There are still misconceptions about the pain of a Migraine attack. Many people think that the pain is always severe. In reality, the pain can range from mild to severe or be absent altogether. A Migraine attack can occur without the headache phase. When this occurs, the Migraine is described as “acephalgic” or “silent.” You can read more about that in Silent Migraine. For our purposes here, we’re going to speak to those Migraines that do include the headache phase with pain.
Characteristics of Migraine pain:
- is often, but not always, unilateral (one-sided).
- is often, but not always, pulsatile (throbbing).
- is usually aggravated by routine physical activity such as climbing stairs or bending over.
- may also occur along the three branches of the trigeminal nerve – above the eyes and along the sinus cavities and jaw due to inflammation of the trigeminal nerve that occurs during a Migraine attack.
Migraine pain is not caused by vasodilation (dilation of blood vessels) as was once thought. It has now thought to be caused by cortical spreading depression – waves of abnormal activity that spread across the surface of the brain (the cortex), as well as excitation of nerve centers deep within the brain (the brainstem).2
Some of us have multiple headache disorders. For example, I have both Migraine with and without aura and tension-type headaches. There are times when a “headache” begins, but I’m not sure if it’s a Migraine or a tension-type headache. The third point above, Migraine being worsened by activity, can sometimes help me determine which it is. I bend over and touch the floor. That will aggravate the pain of a Migraine, but not a tension-type headache. This is helpful because my treatments are different, and I need to know which one to take.
Rating pain intensity:
Most doctors ask patients to rate their Migraine pain intensity on a scale of 0 to 10; a minority use a 0 to 5 scale.
When working with young children, the Wong-Baker FACES Pain Rating Scale is most frequently used.3
Since rating pain is so subjective, many doctors find that they can tell more about their patients by having them rate the level of disability each of their Migraines cause them. For this reason, many doctors ask Migraineurs to record both pain and disability levels in their Migraine diaries/journals.
Dr. Richard Lipton and Dr. Walter Stewart developed the five-question MIDAS (Migraine Disability Assessment) questionnaire to help patients and doctors measure the overall impact Migraines have on our lives. The MIDAS questionnaire can be found many places online where it will score it for you. The five questions are:5
- On how many days in the last 3 months did you miss work or school because of your headaches?
- How many days in the last 3 months was your work productivity at work or school reduced by half or more because of your headaches? (Do not include days you counted in question 1 where you missed work or school.)
- On how many days in the last 3 months did you not do household work (such as housework, home repairs and maintenance, shopping, caring for children and relatives) because of your headaches?
- How many days in the last 3 months was your productivity in household work reduced by half or more because of your headaches? (Do not include days you counted in question 3 where you did not do household work.)

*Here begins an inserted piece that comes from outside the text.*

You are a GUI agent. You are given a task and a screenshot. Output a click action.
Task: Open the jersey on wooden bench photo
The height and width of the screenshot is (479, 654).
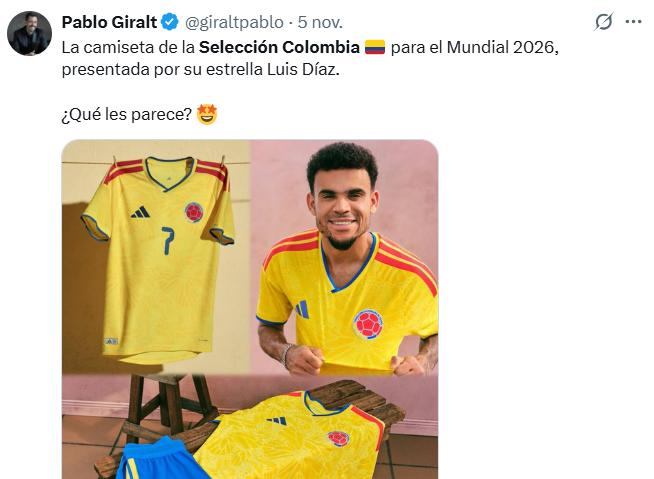250,427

- On how many days in the last 3 months did you miss family, social or leisure activities because of your headaches?
Migraine pain often has characteristics that differentiate it from headache pain. We’re often asked to rate our pain levels, but that can be difficult given that it’s so subjective and that the Migraine can also have our levels of neurotransmitters such as serotonin and norepinephrine fluctuating, rendering us more emotional. Adding a disability scale to our diary our journal can be helpful to us and our doctors.